▶ EXERCISE 1
Answer these questions from the article on the Latour Native Pastoral Centre:
(a) Who owns and operates the centre?
(b) In what year was the centre dedicated?
(c) How long has Mavis Shingoose been sober?
▶ EXERCISE 2
Reproduce the part of the article on the Latour Native Pastoral Centre between "As I enter the" and "Diocese of Calgary.", inclusive, word for word.

▶ DOCUMENT TEXT
BEGIN
Last Updated: Friday - 09/24/2010
Week of October 20, 2003
Latour embraces hurting souls
Addicted urban natives find solace and healing structure in this Calgary centre
By BYRON PRICE
Special to the WCR
Christian and native spiritual symbols painted on the outside of a small house in Calgary's inner city distinguish it from other houses on the block. As I approach the entrance, three white males are receiving coffee and a sandwich on the front porch.
These men are in the 50s, one is in a wheelchair and has no legs. The smell of Listerine on their breath is pungent.
As I enter the Latour Native Pastoral Centre I am greeted by Sister Mary Anne Mulvihill, who is a Sister of Charity of St. Louis and director of the centre which is owned and operated by the Diocese of Calgary.
Mulvihill took over the reins as director of Latour Centre just over a year ago. She brings a wealth of educational and administrative experience -- and a bundle of energy. She promptly introduces me to her right hand person, Mavis Shingoose. Mulvihill and Shingoose are the only staff. All others are volunteers.
Mulvihill says: "The vision of this centre is that it is to be a home where native people can come to serve and support each other in their healing journey." Father Latour was an Oblate missionary in Western Canada. It was his love for native people that prompted Bishop Paul O'Byrne to dedicate Latour Centre in 1987 in his memory as a spiritual place where aboriginals in the urban setting could come to get healing for their addictions.
Mavis Shingoose has suffered from alcohol addiction. "I have been sober for 18 years,” she says. “When I was drinking I was out on the street like the people who come here to Latour Centre. The people who come to Latour for help feel safe and comfortable here. It was my faith and the great love of my children that took me off the street as I wished so deeply to take care of them."
END
▶ DATA EXCERPTS
BEGIN
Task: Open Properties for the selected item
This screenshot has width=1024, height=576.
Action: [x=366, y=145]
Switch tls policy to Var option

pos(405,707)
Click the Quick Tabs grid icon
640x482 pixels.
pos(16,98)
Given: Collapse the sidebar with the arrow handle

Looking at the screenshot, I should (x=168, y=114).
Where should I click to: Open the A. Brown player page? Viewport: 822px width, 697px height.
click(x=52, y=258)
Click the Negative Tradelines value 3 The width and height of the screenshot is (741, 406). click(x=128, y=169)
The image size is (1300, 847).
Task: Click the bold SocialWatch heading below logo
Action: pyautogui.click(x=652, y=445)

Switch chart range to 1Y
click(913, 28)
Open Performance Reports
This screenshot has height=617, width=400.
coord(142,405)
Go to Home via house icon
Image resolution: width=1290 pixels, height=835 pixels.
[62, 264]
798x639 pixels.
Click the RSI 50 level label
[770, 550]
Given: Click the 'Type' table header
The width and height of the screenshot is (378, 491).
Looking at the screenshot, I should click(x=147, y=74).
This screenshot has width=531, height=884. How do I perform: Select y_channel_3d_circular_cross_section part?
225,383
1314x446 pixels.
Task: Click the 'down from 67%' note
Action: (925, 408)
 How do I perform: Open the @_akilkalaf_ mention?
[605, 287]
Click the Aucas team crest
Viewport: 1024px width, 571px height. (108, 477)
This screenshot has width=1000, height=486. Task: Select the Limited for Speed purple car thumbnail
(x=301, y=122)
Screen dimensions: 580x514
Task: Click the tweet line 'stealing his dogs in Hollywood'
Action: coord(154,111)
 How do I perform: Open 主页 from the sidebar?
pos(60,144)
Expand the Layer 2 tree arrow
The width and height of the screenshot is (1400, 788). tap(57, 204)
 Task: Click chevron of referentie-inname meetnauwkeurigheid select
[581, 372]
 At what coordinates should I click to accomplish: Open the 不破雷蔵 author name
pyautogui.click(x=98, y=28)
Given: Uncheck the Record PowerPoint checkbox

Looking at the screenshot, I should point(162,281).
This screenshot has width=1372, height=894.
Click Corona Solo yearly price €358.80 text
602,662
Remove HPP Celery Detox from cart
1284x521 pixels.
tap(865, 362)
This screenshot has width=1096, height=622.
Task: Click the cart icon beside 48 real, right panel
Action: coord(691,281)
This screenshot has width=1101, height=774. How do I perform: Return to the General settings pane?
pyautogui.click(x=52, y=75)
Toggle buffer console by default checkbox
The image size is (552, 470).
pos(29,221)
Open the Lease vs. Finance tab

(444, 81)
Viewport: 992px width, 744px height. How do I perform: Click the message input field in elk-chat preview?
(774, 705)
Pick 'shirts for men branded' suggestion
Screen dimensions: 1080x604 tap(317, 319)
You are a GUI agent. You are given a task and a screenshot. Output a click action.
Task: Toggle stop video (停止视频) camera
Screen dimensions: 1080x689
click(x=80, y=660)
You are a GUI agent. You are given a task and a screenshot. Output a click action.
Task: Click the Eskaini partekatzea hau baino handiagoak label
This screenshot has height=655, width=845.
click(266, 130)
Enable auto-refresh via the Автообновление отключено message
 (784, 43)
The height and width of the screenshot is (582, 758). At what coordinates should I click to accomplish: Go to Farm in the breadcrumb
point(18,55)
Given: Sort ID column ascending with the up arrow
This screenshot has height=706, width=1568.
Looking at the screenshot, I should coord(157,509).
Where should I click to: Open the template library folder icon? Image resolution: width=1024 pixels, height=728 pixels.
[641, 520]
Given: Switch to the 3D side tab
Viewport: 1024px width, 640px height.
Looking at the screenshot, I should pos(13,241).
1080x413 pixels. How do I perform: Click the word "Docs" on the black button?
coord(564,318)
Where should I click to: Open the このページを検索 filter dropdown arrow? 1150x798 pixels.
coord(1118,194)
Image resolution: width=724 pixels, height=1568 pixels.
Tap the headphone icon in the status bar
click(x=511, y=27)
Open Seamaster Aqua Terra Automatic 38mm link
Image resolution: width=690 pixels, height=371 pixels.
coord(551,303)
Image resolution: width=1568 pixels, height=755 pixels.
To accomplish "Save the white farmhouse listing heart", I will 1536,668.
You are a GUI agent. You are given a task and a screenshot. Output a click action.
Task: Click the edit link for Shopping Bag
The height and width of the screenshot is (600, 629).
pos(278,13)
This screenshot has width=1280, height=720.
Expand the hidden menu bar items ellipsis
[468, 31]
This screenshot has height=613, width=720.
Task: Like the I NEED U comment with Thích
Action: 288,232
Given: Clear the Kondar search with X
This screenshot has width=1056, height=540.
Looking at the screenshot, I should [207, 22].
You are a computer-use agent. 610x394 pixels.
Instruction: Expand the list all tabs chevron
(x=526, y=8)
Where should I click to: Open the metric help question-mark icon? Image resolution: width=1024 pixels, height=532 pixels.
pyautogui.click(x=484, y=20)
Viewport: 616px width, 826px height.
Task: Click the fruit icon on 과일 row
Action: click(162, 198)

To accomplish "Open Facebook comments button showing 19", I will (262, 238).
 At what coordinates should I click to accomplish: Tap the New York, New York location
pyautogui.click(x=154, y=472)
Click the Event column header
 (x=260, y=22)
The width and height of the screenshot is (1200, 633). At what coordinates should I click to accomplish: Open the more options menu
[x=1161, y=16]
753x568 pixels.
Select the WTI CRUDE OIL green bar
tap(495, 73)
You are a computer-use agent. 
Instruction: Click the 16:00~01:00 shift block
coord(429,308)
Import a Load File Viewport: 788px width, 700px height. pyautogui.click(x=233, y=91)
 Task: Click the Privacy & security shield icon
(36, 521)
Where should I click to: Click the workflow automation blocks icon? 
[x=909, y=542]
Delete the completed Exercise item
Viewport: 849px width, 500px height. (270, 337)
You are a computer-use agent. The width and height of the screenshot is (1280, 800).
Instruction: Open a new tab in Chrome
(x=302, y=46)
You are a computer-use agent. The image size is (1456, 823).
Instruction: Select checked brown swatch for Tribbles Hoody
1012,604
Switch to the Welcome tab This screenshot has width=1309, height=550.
END
▶ EXERCISE SOLUTION 1
(a) The Diocese of Calgary
(b) 1987
(c) 18 years

▶ EXERCISE SOLUTION 2
As I enter the Latour Native Pastoral Centre I am greeted by Sister Mary Anne Mulvihill, who is a Sister of Charity of St. Louis and director of the centre which is owned and operated by the Diocese of Calgary.